#### PASSAGE TO READ
Natural phenomena are explained to very young children in traditional ways which
allay fear and promote interest and a sense of wonder. Thunder, for example, is
said to be elephants falling out of bed, or the child is told: Listen to the
clouds bumping into each other. When it is snowing children are told The old
lady is shaking her feather pillows out of her window. (Widdowson, 1980.)
Ancient lullabies also persist in living memory as in this delightful example
from Winterton sung by the contributor's grandparents some 70 years ago, with
its subtly interwoven list of vowels:
B.A. - BAY, B.E. BEE, B.I. BYE with a Bye Bye B.O. BOH with a Bi Boh B.U. BUE
with a Bi Boh Bue A.E.I.O.U.
The verse was said to be a most effective way of singing a child to sleep. It
progressed through the consonants of the alphabet-D.A. DAY, K.A. KAY etc.-and
the singing became softer and softer until almost a whisper.
########
→ **PROBLEMS TO SOLVE**
1. Answer these questions from the passage on children's folklore, one per line:
(a) What is thunder said to be in the first example given?
(b) What place is the lullaby example from?
(c) How did the singing change as the verse moved through the consonants?
2. Please extend the passage on children's folklore, starting after its last sentence.
#### DATASET
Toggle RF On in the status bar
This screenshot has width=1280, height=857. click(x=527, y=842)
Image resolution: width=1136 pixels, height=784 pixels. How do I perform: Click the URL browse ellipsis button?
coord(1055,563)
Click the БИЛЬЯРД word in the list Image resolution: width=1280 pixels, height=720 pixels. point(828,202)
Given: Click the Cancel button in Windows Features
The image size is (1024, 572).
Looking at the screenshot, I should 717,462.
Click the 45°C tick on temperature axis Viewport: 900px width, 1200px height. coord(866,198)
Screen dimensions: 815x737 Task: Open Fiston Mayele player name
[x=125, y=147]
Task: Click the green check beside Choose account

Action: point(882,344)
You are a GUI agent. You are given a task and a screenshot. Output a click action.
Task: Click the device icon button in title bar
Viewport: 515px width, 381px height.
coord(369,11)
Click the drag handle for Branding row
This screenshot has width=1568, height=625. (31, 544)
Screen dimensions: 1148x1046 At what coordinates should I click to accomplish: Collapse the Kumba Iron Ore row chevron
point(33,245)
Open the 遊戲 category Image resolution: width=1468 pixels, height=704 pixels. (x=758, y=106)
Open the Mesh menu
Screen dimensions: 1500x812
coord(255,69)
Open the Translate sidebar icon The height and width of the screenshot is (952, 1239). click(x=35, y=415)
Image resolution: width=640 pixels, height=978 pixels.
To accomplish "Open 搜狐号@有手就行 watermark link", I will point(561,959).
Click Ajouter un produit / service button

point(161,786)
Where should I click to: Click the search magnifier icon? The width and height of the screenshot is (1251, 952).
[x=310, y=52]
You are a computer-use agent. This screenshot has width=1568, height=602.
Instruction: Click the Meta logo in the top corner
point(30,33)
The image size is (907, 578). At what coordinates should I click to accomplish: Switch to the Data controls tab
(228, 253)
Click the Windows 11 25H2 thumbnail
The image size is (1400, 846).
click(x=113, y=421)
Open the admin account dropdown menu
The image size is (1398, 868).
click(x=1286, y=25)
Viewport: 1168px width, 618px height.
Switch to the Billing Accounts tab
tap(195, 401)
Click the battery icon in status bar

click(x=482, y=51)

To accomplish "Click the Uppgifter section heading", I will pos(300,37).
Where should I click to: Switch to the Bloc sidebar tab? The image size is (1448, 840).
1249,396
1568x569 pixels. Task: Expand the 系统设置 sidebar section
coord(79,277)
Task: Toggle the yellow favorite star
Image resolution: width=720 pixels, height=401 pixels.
########
→ **THE RESPONSES**
1.
(a) Elephants falling out of bed.
(b) Winterton.
(c) It became softer and softer until almost a whisper.

2.
Good manners are humorously taught in such rhymes as Beg pardon, pig in garden
which is said when a young child belches. An inquisitive child is told that
Little pigs have big ears, and adults use the same expression to alert each
other to the fact that a child is overhearing their conversation when it is not
intended for his ears. Table manners are inculcated in such sayings as A
handsome husband and a thousand a year, used to encourage a person to take the
last piece of bread or cake on a plate - a piece which politeness decrees should
not otherwise be taken. If a door is left open, the opener is asked Do you come
from Bardney? or Does thee live at Lysaghts? (a steelworks at Scunthorpe). The
former of these sayings is backed up by various legends as to why Bardney was
said to be bereft of doors, though it is not clear which was the more original,
the saying or the legends. It is possible that the legends were devised to
explain the saying. Children's questions, especially when persistent, are
deflected with a variety of put-offs:
(What's that?) Wimwams/shim shams for meddlers' noses.
Wigwam for a mustard mill.
A whim-wham to wind mustard-mills up with.
Wigwams/Overlays for meddlers. (What's that for?) Just for fancy, to please old
Nancy. (Where are you going?) There and back to see how far it is.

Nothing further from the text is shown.